EXERCISE PASSAGE: Begin

Joseph Bernelle (5 October 1785 Versailles, France Versailles, France 7 January 1871 Paris, France) was a French Army officer who commanded the French Foreign Legion during the Carlist War.

==Early years and Grande Armée service==
He was born in 1785 to General Pierre-Antoine and his wife, Lady Marguerite Desnoyers. He entered the École spéciale militaire de Saint-Cyr in 1801 and was commissioned as sous-lieutenant in 1803. He participated in the Italian Campaigns of the French Consulate and First French Empire from 1811. He was present at the Battle of Waterloo. He eventually obtained the rank of Chef de brigade or Colonel and Aide de Camp to General Curial.

==The Foreign Legion==
In 1830 the French invaded Algeria and disbanded the seven regiments of Swiss and Germans in the French Army. The Legion was formed on 10 March 1831. The Legion was initially formed of the following battalions.

EXERCISE PASSAGE: End
INFORMATION SUPPLIED: Begin

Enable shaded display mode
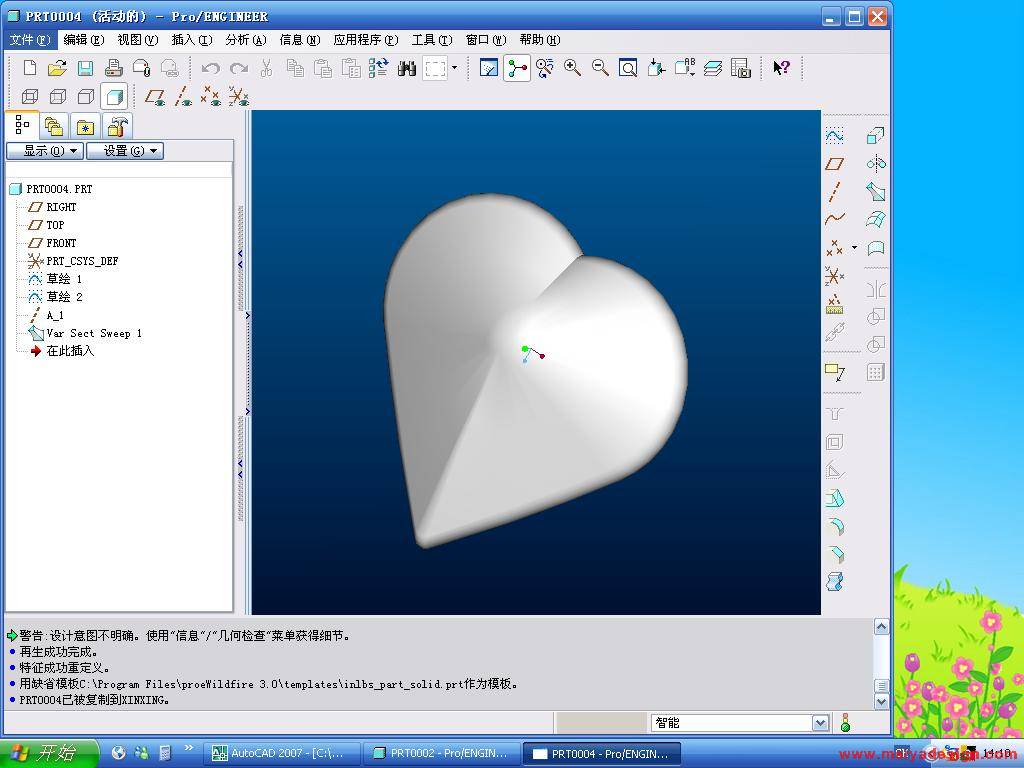Image resolution: width=1024 pixels, height=768 pixels. click(x=114, y=97)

INFORMATION SUPPLIED: End

▶ **DIRECTIONS**:
Turn the paragraph of the Joseph Bernelle biography that begins "He was born in 1785" into a short list that keeps its main facts.

▶ **TASK RESULT**:
- Born in 1785 to General Pierre-Antoine and Lady Marguerite Desnoyers
- Entered the École spéciale militaire de Saint-Cyr in 1801
- Commissioned as sous-lieutenant in 1803
- Took part in the Italian Campaigns of the French Consulate and First French Empire from 1811
- Was present at the Battle of Waterloo
- Eventually became Chef de brigade (Colonel) and Aide de Camp to General Curial